JSON Formatter & Validator
Paste your JSON to format, validate, and minify. Syntax errors are shown instantly with detailed error messages.
What Is JSON and Why Do You Need a Formatter?
JSON (JavaScript Object Notation) is the universal data interchange format for web APIs, configuration files, and data storage. When working with API responses or log files, JSON is often minified to save bandwidth, making it nearly impossible for humans to read. Our formatter instantly transforms compact JSON into well-structured, indented output with syntax validation.
Common Use Cases
- API debugging — Paste raw HTTP responses from Postman, cURL, or browser DevTools to visualize nested objects and arrays.
- Config file editing — Format
package.json,tsconfig.json, or.eslintrcbefore editing. - Data validation — Verify that webhook payloads, Stripe events, or Firebase snapshots match expected schemas.
- Minification — Compress JSON for use in environment variables, URL parameters, or embedded data attributes.
Common JSON Errors and How to Fix Them
- Trailing commas — JSON does not allow a comma after the last element. Remove extra commas before closing brackets.
- Single quotes — JSON requires double quotes. Replace all
'value'with"value". - Unquoted keys — Unlike JavaScript, JSON keys must always be in double quotes.
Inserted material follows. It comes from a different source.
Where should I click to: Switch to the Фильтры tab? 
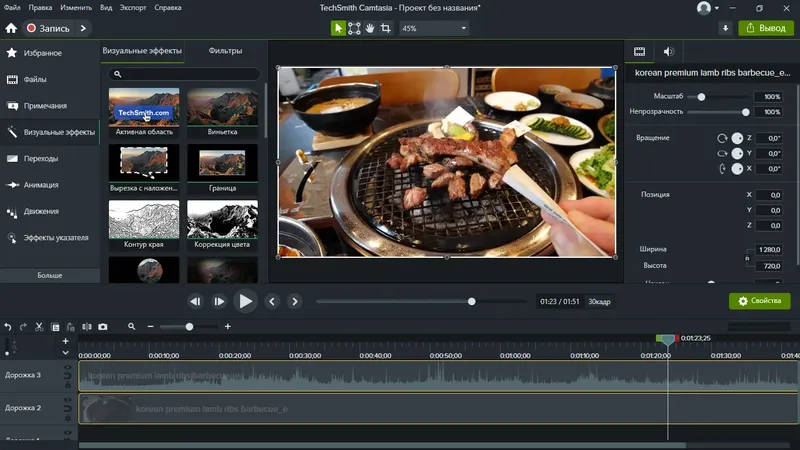(225, 50)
- Comments — JSON does not support
//or/* */comments. Use JSONC for commented configs.
JSON vs Other Formats
JSON vs YAML: YAML supports comments and multi-line strings but is whitespace-sensitive and prone to parsing surprises. JSON is stricter and more predictable, making it the default for APIs. JSON vs XML: JSON is more compact and easier to parse in JavaScript. XML offers attributes, namespaces, and schema validation but adds significant verbosity. JSON vs TOML: TOML is more human-readable for flat configuration but lacks JSON’s ubiquitous library support.
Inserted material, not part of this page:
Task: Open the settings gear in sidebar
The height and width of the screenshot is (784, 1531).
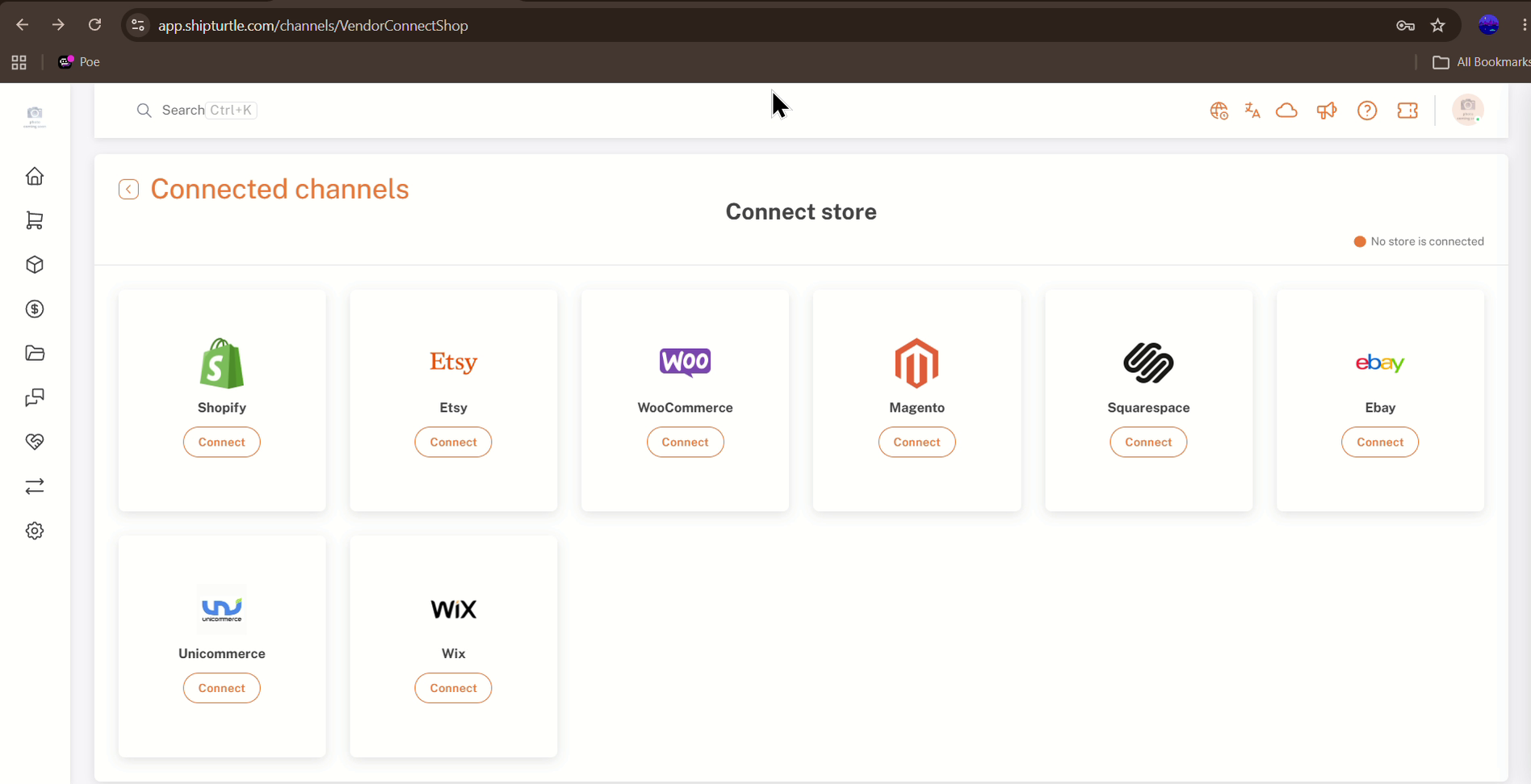Action: coord(35,530)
JSON Performance and Size Optimization
JSON parsing performance matters in high-throughput applications. In Node.js, JSON.parse() can handle ~600 MB/s for simple objects but slows significantly with deeply nested structures. For large datasets (10MB+), consider streaming JSON parsers like JSONStream or oboe.js that process data incrementally without loading the entire document into memory. To reduce JSON payload size: remove unnecessary whitespace (minification saves 10–30%), use short key names in hot paths, consider gzip compression (typically 70–90% reduction), or switch to binary formats like Protocol Buffers or MessagePack for internal service communication where human readability is not required.
JSON Schema Validation
JSON Schema (draft 2020-12) provides a vocabulary for annotating and validating JSON documents. Define expected types, required fields, value constraints, and nested object structures in a declarative schema. Popular validators include Ajv (JavaScript, fastest), jsonschema (Python), and everit-org/json-schema (Java). JSON Schema is used by OpenAPI/Swagger for API specification, VS Code for settings validation, and many CI/CD pipelines for config validation. It bridges the gap between documentation and runtime validation — a single schema serves as both human-readable documentation and machine-enforceable contract.